%%

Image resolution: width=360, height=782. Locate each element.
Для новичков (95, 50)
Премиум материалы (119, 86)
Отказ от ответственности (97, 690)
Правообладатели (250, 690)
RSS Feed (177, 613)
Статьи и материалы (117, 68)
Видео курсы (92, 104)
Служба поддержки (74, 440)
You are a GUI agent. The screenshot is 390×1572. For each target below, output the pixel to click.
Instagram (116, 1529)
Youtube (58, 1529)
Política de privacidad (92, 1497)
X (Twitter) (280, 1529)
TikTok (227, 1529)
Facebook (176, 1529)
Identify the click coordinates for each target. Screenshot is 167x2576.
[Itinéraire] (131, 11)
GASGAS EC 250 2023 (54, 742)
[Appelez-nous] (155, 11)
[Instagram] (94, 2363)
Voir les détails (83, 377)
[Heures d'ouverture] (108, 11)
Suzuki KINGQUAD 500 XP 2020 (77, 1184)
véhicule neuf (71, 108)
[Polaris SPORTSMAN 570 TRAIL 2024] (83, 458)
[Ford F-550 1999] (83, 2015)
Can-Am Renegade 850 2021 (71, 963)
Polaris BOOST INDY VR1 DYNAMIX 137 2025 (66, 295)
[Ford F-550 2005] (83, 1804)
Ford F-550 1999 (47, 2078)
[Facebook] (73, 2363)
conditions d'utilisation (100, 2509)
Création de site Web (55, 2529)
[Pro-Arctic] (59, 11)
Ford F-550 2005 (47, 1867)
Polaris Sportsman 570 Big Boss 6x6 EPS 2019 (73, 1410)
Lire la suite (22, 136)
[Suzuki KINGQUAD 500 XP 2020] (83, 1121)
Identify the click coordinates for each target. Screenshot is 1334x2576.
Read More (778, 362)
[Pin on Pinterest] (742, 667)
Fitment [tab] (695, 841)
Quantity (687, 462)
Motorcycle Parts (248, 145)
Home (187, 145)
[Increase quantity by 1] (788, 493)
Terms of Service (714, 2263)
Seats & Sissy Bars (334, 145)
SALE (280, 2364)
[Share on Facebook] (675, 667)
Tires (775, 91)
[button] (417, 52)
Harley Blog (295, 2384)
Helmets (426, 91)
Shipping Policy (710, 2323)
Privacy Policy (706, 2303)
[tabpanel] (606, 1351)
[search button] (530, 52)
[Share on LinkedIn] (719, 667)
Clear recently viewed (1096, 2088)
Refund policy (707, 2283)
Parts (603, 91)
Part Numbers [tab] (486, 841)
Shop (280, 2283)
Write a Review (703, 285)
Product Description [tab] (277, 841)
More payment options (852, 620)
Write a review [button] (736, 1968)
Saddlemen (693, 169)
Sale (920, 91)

%%

:: Exercise objective ::
Among the entries above, the lines between the ones containing "[search button] (530, 52)" and "Write a review [button] (736, 1968)", inclusive, are to be transcribed exactly. No other line is to be given.

:: Response area ::
[search button] (530, 52)
[Share on LinkedIn] (719, 667)
Clear recently viewed (1096, 2088)
Refund policy (707, 2283)
Parts (603, 91)
Part Numbers [tab] (486, 841)
Shop (280, 2283)
Write a Review (703, 285)
Product Description [tab] (277, 841)
More payment options (852, 620)
Write a review [button] (736, 1968)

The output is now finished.